Erri de luca, de passage

Posté en tant qu’invité par claudio:

"En grimpant, je me procure un désert provisoire. J’entre dans un lieu vide ou très peu fréquenté, un lieu ou je peux jeter un coup d’oeil sur le vide qui nous a précédés ­ - et qui nous succédera, je vous le promets. Là-haut, je me trouve en situation d’hôte, mais pas d’invité. Et j’appartiens un peu moins à ce temps qui a la présomption d’être résident sur terre, d’être le patron de la terre, de l’air et de l’eau.

Et puis j’ai des sentiments inactuels, comme celui d’être violemment, substantiellement, de passage. Physiquement, évidemment, à la surface des montagnes, mais aussi sur celles des lettres hébraïques : je m’en tiens au caractère littéral des Ecritures, je n’interprète pas. Je crois que ce texte est à prendre ou à laisser, dans son entier.
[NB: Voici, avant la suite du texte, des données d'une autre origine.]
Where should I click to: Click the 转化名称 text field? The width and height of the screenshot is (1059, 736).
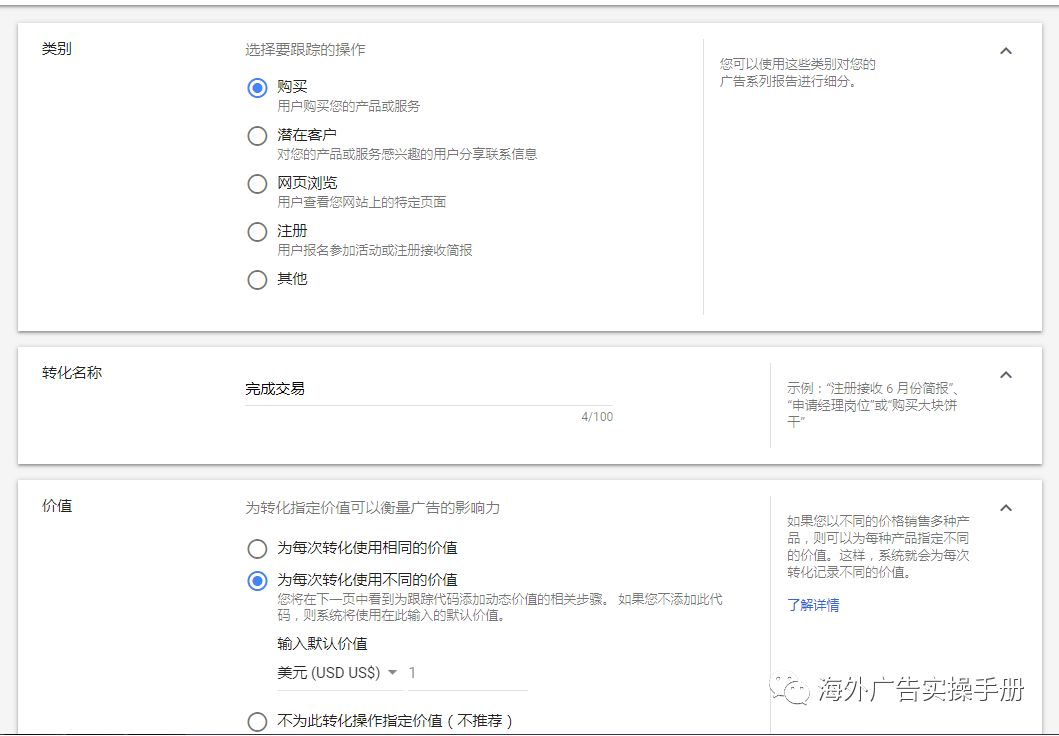[x=428, y=389]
Je n’aime pas descendre dans les profondeurs du sol ou de la mer : je nage, mais je ne plonge pas. Je suis quelqu’un de surface.
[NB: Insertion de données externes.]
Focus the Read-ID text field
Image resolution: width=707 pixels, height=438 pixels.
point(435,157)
Je me sens tellement de passage qu’en montagne, je ne plante jamais de clou. J’utilise ceux des autres, ça oui, mais jamais je n’ai donné un coup de marteau sur une paroi rocheuse. Et quand j’arrive au sommet, une sorte de pudeur m’empêche d’écrire sur le livre qui se trouve parfois là, pour que les alpinistes laissent quelques mots. Je ne veux pas laisser de trace ­ - seulement celle de mes pas, mais en montagne, la neige a tôt fait de les recouvrir, c’est même l’un de ses dangers."